**Work order**:
Apart from the pictures, write out the records that follow exactly.

=== Begin Enclosure ===

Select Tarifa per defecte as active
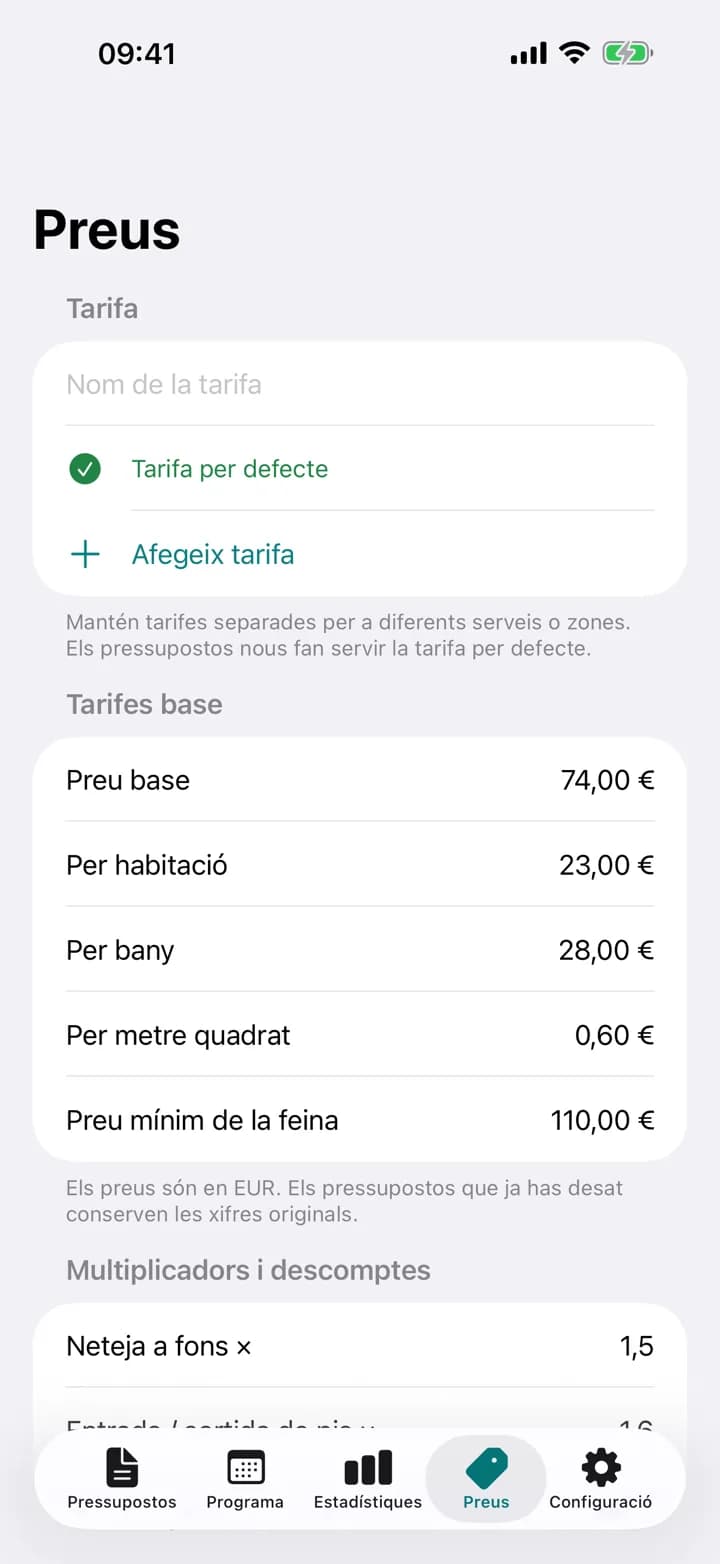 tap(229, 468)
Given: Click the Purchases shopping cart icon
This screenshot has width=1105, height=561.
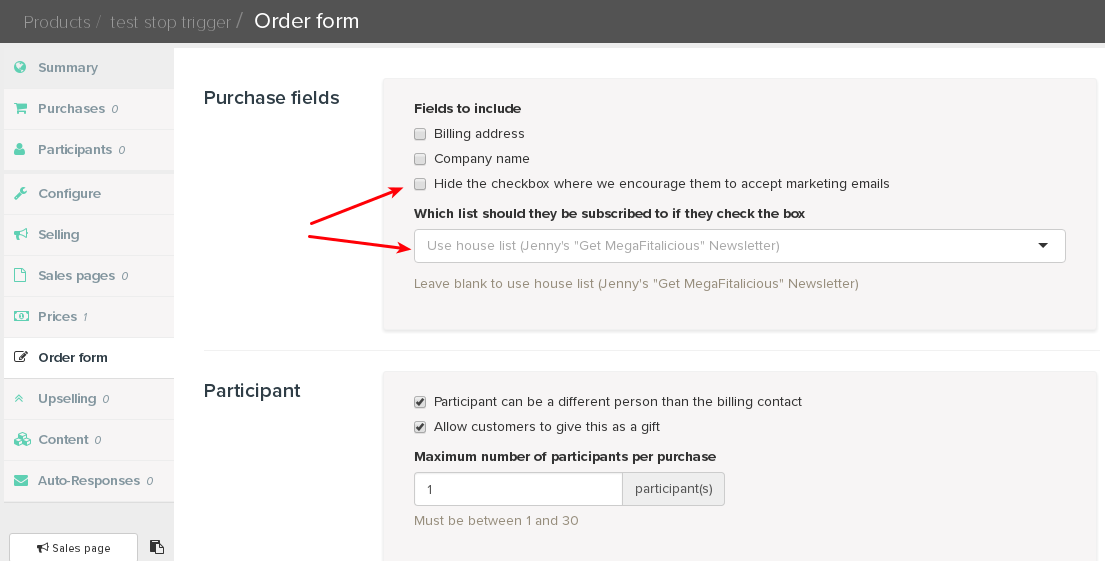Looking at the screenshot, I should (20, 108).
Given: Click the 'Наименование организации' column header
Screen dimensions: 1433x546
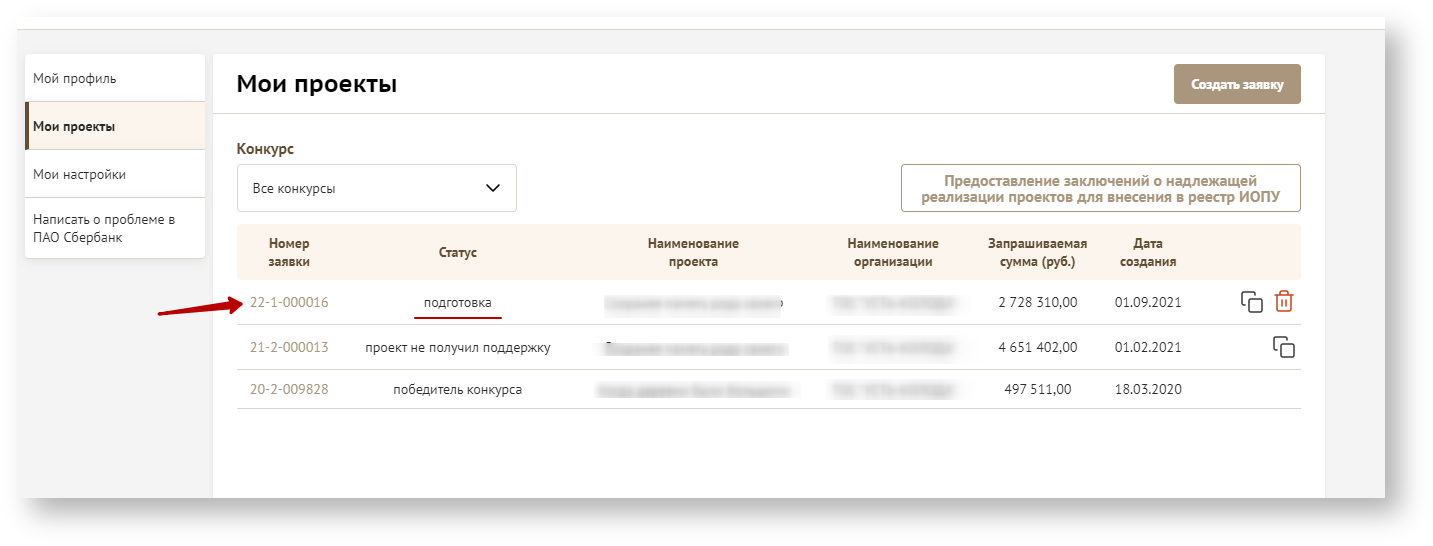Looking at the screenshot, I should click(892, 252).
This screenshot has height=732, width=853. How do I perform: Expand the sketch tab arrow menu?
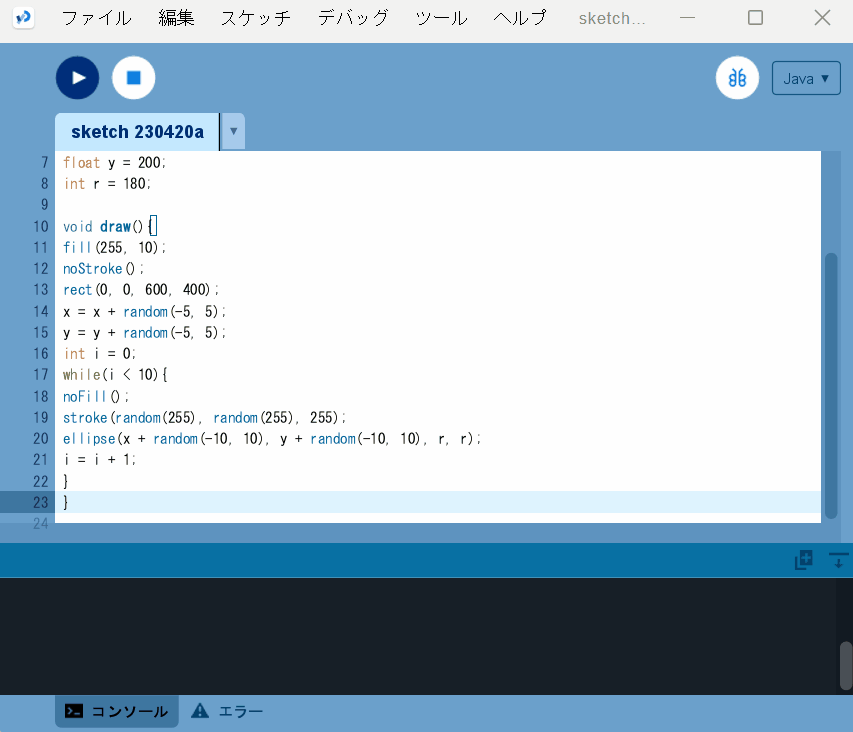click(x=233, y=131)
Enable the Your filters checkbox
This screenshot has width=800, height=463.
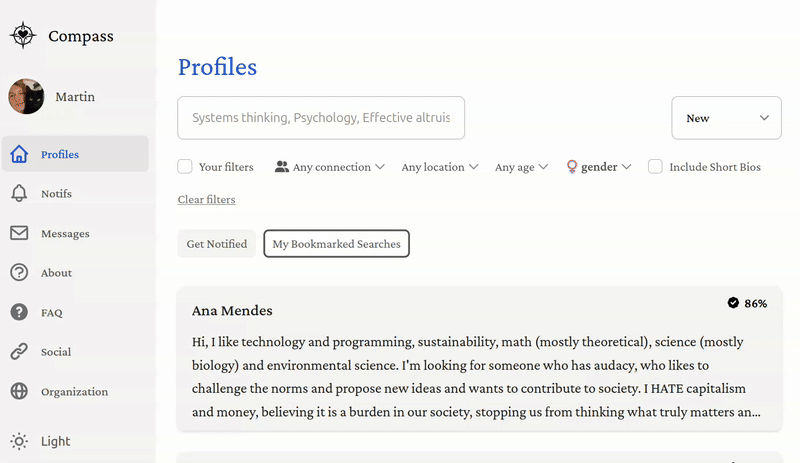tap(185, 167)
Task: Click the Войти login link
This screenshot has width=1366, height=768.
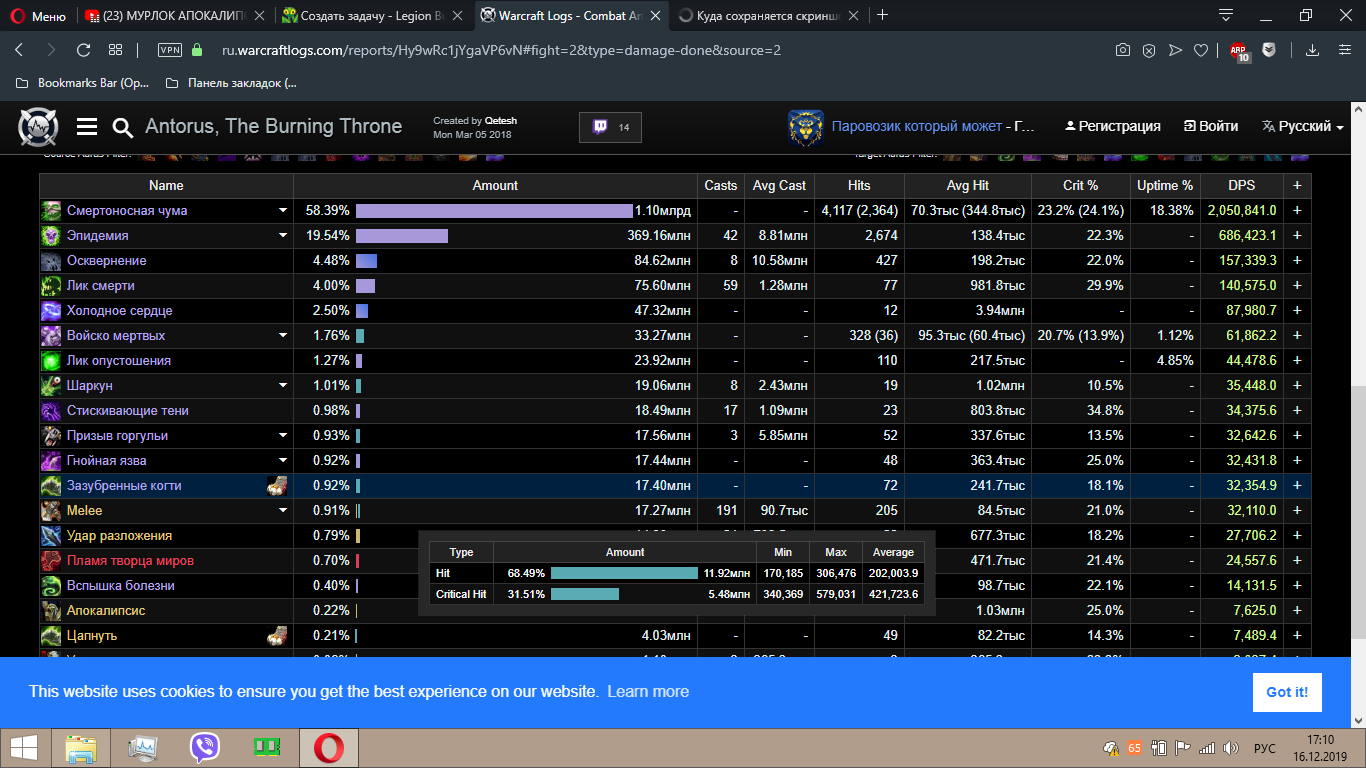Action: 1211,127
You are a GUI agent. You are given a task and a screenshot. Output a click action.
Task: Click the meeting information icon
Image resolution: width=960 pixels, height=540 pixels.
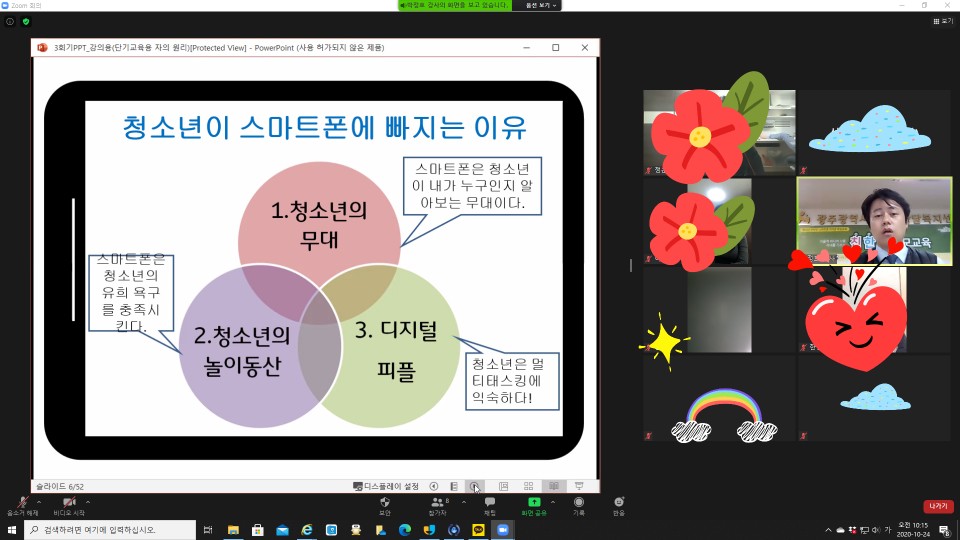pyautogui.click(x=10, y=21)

=== End Enclosure ===

**Task result**:
Select Tarifa per defecte as active
 tap(229, 468)
Given: Click the Purchases shopping cart icon
This screenshot has width=1105, height=561.
Looking at the screenshot, I should (20, 108).
Given: Click the 'Наименование организации' column header
Screen dimensions: 1433x546
Looking at the screenshot, I should click(892, 252).
This screenshot has height=732, width=853. How do I perform: Expand the sketch tab arrow menu?
click(x=233, y=131)
Enable the Your filters checkbox
This screenshot has width=800, height=463.
tap(185, 167)
Task: Click the Войти login link
This screenshot has width=1366, height=768.
Action: 1211,127
You are a GUI agent. You are given a task and a screenshot. Output a click action.
Task: Click the meeting information icon
Image resolution: width=960 pixels, height=540 pixels.
pyautogui.click(x=10, y=21)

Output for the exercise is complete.